Effects of siRNA depletion of ε-COP in ldlB and ldlC cells on the immunofluorescence of GOS-28, GM130, and ε-COP. ldlB and ldlC mutants were transfected without (control) or with (+siRNA) ε-COP–specific siRNA. Cells were incubated at 34°C for 48 h and then fixed and stained with antibodies to either GOS-28 (red) or GM130 (red) and ε-COP (green). To facilitate visualization of the distribution of GOS-28 by using confocal microscopy, the images from ldlB and ldlC cells (weaker signals) were collected with relatively high signal gains. Arrowheads indicate cells in which there was a loss or reduction the signal intensity for ε-COP. Bar, 10 μm.

Figure 4.

Steady-state levels of GOS-28, GS15, the subunits of COG and GM130 in untransfected and COG subunit-overexpressing CHO and ldlB cells.

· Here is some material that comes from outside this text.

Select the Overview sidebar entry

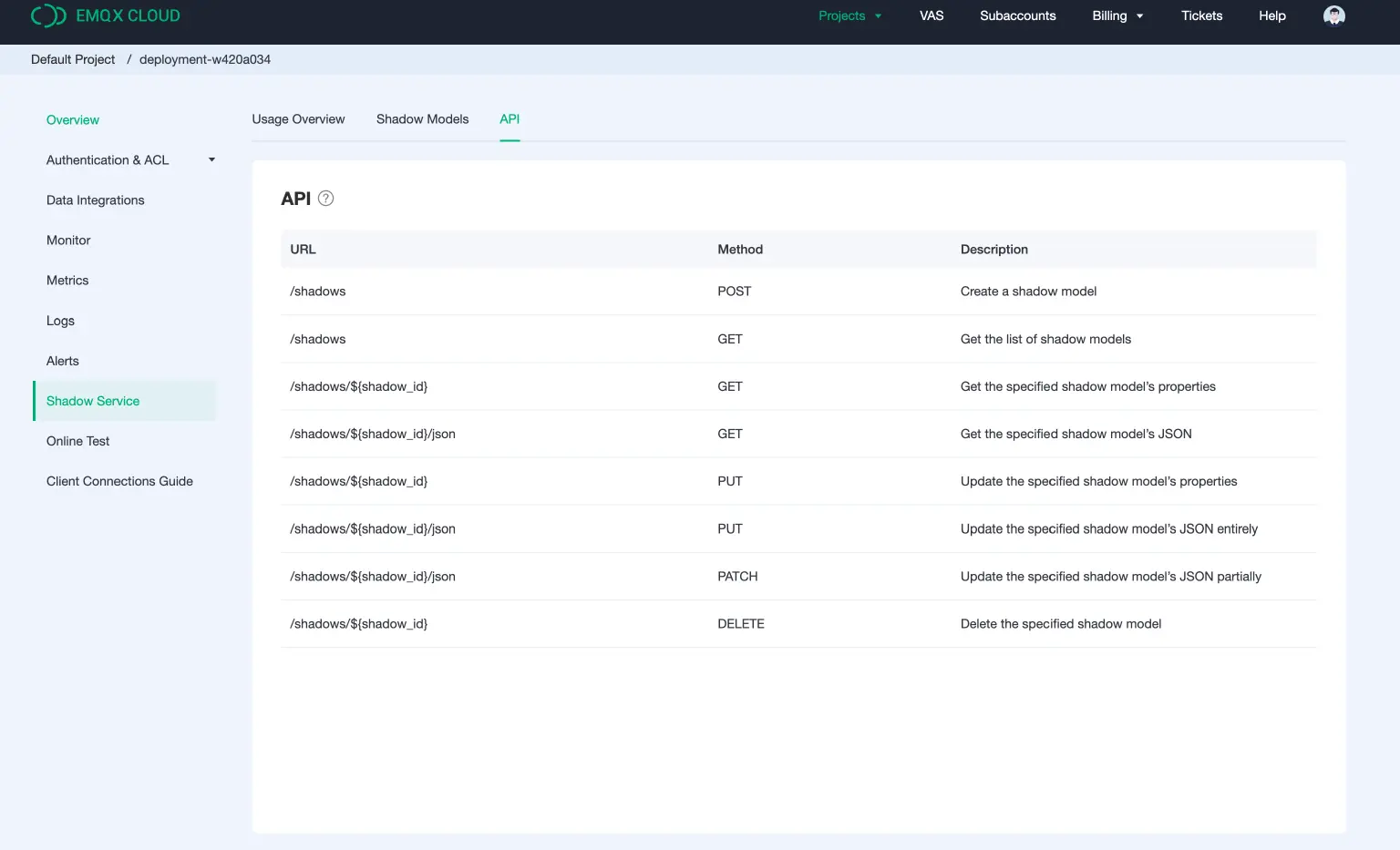pos(72,119)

Total cell lysates from the CHO, ldlB, and ldlB[COG1] cells, as well as transfected CHO cells that overexpress exogenous Cog1, Cog2, or HA-tagged Cog7 (CHO[COG1], CHO[COG2] and CHO[HA-COG7]) were subjected to SDS-PAGE and immunoblotting. Open arrowhead indicates the HA-tagged Cog7 protein whose electrophoretic mobility is slightly less than that of the endogenous Cog7.

Figure 5.

Immunoblotting and immunofluorescence localization of the α-, β-, and ε-COP subunits of COPI. (A) Lysates from the indicated cells were analyzed by immunoblotting with antibodies to α-, β-, or ε-COP. (B) The indicated cells were fixed and stained with an anti-β-COP antibody, and images were collected by confocal microscopy as described in Figure 1. Bar, 10 μm.

Figure 6.

Effects of siRNA depletion of ε-COP in wild-type CHO cells on the immunofluorescence of Cog1, GOS-28, GM130, and β-COP. Wild-type CHO cells were transiently transfected without (control) or with (+siRNA) a 21-base pair siRNA duplex specific for hamster ε-COP. After a 46.5-h incubation at 34°C, the cells were further incubated for 90 min at either 34°C (where the loss of ε-COP had no apparent phenotype) or 39.5°C and then fixed and stained with antibodies to either ε-COP or β-COP (green) together with antibodies (red) to either Cog1, GM130, or GOS-28. Arrowheads indicate the cells in which there was a loss or major reduction in the signal intensity for either ε-COP (A and B) or GOS-28 (C), which indicated effective knockdown of ε-COP expression. Bars, 10 μm.